Today, Japanese cars are considered as ‘natural’ as Scottish salmon or French wine, but only two generations ago most people including many Japanese, thought that the Japanese car industry simply should not exist. Indeed, at the time, the Japanese car industry was, to put it bluntly, a joke. In 1955, all the Japanese car companies combined (there were around a dozen of them) produced 70,000 cars (with Toyota, the biggest company producing 35,000 cars) compared to 3.5 million cars that was produced by General Motors alone and 7 million cars by the US automobile industry as a whole.

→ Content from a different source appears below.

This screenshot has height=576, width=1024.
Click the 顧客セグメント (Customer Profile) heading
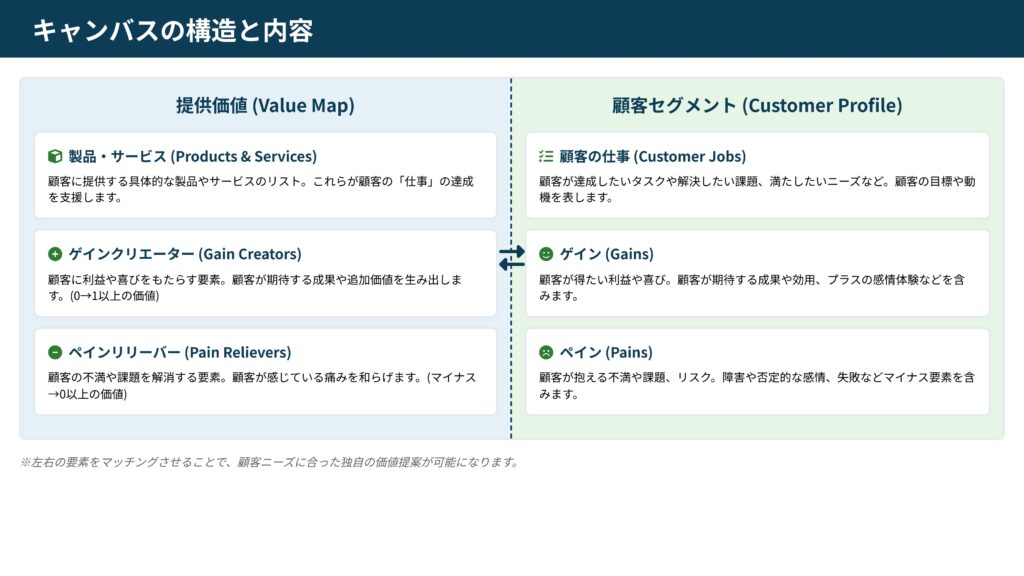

Starting from this stark reality and going against one of the most widely accepted theories in economics (that is, the theory of comparative advantage), Japan persisted with the promotion of the automobile industry. By the late 1970s, it conquered the smaller car market, prompting the US and the European countries to impose quotas on Japanese car imports – euphemistically called ‘voluntary export restraints’. Even so, when the Japanese companies announced in the late 1980s that they are going to enter the luxury car market with new brands (Toyota’s Lexus, Nissan’s Infiniti, and Honda’s Accura), most people sniggered, muttering, “Japanese luxury car, that is an oxymoron, isn’t it?”. By 2008, however, Toyota became the biggest car-making company in the world beating General Motors, and the Japanese luxury car brands are neck-and-neck with BMW and Mercedes-Benz.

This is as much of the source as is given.